■ **Your assignment**: In the data below, one line contains "Instruction: Select the Thickness axis label" and a later one contains "Given: Click the 全屏 fullscreen icon". Print both, with every line between them, exactly and alone.

Extracted records:
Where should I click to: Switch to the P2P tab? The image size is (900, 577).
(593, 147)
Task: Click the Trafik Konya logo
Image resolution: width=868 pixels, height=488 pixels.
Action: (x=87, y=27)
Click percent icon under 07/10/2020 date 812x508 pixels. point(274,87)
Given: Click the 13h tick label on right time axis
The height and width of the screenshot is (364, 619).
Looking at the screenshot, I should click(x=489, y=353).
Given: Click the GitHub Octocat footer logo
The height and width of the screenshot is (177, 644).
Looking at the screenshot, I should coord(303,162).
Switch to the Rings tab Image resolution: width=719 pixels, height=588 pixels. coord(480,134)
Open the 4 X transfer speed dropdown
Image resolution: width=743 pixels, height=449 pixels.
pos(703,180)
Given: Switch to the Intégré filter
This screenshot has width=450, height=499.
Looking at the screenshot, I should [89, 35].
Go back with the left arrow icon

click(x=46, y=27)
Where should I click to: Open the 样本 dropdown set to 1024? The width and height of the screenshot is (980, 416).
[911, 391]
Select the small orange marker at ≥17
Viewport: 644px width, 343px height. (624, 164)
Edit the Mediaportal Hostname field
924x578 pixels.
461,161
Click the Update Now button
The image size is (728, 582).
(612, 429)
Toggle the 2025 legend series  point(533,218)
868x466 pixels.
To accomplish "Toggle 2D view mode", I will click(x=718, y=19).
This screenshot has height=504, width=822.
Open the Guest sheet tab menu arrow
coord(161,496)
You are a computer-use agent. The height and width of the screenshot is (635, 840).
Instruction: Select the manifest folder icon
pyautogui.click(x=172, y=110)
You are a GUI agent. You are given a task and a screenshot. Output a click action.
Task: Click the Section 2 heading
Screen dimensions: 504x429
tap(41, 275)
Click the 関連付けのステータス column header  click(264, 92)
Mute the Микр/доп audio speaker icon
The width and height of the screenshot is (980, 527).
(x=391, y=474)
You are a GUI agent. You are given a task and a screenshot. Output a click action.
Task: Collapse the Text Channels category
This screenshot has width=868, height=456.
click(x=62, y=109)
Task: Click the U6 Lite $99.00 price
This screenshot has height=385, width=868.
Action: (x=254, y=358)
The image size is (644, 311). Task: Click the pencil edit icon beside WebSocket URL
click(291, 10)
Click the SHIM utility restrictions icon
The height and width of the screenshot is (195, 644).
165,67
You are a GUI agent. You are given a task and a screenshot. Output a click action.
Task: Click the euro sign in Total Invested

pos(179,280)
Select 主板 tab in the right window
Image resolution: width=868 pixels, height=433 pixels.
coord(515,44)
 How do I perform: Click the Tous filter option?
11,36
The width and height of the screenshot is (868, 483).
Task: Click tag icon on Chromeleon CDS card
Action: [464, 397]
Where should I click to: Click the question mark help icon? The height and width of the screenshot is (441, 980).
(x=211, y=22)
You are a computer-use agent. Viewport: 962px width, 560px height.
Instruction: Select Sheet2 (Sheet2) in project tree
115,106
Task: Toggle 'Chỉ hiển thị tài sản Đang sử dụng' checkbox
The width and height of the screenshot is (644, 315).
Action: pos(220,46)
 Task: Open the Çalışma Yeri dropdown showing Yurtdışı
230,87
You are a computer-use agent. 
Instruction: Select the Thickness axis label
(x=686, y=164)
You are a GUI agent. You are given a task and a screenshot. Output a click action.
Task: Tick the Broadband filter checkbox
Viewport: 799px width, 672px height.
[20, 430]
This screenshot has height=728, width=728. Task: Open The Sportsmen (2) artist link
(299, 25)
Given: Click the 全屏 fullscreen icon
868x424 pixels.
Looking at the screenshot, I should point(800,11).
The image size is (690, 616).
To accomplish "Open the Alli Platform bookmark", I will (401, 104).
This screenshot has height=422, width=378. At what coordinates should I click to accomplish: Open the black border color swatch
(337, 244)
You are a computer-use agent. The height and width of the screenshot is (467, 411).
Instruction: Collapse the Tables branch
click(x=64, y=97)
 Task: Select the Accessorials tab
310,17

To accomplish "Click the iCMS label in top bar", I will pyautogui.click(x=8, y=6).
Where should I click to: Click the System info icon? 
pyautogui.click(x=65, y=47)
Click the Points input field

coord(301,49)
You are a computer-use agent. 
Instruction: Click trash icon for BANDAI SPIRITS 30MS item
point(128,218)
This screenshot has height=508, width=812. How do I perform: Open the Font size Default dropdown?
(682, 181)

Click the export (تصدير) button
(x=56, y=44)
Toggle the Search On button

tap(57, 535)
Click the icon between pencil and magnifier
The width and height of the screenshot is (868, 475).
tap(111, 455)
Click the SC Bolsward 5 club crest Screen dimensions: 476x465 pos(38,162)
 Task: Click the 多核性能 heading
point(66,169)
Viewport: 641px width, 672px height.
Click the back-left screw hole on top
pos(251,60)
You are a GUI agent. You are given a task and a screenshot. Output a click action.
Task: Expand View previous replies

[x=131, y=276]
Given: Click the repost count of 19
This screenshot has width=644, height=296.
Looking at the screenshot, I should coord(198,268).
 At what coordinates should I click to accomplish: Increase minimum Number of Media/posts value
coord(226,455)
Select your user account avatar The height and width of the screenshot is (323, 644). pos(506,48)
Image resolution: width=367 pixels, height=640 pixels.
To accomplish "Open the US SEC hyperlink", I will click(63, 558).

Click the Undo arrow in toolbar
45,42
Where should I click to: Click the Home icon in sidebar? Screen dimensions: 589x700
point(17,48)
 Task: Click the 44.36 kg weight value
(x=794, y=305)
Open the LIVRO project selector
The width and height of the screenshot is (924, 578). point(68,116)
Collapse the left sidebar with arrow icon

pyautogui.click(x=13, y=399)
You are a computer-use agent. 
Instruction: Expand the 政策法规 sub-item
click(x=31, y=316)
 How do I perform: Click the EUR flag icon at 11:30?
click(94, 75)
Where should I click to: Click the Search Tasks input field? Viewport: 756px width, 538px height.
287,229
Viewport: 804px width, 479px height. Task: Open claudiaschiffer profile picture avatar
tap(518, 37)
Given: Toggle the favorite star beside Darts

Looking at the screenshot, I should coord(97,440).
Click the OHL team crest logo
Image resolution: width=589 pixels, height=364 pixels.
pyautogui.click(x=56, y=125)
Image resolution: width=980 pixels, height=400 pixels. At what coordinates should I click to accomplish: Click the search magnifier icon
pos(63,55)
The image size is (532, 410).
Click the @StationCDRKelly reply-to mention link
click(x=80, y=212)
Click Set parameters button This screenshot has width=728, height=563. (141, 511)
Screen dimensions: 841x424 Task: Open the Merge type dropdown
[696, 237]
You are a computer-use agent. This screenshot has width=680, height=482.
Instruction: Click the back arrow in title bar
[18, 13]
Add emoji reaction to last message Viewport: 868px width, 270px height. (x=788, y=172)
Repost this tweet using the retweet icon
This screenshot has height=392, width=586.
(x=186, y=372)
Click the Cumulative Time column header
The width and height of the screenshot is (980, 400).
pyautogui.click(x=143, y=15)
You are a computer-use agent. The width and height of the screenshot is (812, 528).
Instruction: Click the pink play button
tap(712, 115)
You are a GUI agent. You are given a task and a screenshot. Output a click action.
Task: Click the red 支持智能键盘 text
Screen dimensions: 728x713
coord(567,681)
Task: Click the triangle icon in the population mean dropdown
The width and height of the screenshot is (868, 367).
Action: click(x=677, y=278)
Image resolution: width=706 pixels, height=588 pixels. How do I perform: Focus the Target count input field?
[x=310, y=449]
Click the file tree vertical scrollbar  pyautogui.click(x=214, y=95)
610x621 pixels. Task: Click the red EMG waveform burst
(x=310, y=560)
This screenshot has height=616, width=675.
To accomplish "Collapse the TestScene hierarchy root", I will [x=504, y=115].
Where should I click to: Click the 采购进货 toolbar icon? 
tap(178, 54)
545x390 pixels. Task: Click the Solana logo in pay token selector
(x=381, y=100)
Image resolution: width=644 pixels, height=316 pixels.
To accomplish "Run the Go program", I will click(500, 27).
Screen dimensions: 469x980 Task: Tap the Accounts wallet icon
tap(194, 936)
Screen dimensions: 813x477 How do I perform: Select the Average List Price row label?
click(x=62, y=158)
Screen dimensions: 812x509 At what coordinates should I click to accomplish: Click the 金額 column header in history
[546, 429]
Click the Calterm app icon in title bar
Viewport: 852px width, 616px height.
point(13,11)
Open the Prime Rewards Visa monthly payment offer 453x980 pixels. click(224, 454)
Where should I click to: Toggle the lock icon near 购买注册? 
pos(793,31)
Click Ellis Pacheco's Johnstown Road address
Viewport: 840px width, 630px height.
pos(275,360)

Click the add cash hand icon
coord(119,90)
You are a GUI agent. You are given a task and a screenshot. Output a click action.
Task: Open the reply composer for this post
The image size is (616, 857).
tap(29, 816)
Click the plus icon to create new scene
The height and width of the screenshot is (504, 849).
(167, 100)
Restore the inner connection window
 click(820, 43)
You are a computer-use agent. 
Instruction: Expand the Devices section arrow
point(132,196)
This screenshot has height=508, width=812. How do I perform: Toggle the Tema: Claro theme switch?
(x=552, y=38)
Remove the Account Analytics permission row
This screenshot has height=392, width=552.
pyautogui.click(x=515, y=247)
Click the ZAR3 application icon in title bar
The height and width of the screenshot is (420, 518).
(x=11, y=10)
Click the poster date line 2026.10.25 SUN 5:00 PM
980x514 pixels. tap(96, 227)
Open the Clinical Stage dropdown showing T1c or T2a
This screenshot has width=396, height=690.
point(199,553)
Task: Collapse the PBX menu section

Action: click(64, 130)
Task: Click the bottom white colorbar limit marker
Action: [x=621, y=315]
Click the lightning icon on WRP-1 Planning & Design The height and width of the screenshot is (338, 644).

■ **Task result**:
Instruction: Select the Thickness axis label
(x=686, y=164)
You are a GUI agent. You are given a task and a screenshot. Output a click action.
Task: Tick the Broadband filter checkbox
Viewport: 799px width, 672px height.
[20, 430]
This screenshot has height=728, width=728. Task: Open The Sportsmen (2) artist link
(299, 25)
Given: Click the 全屏 fullscreen icon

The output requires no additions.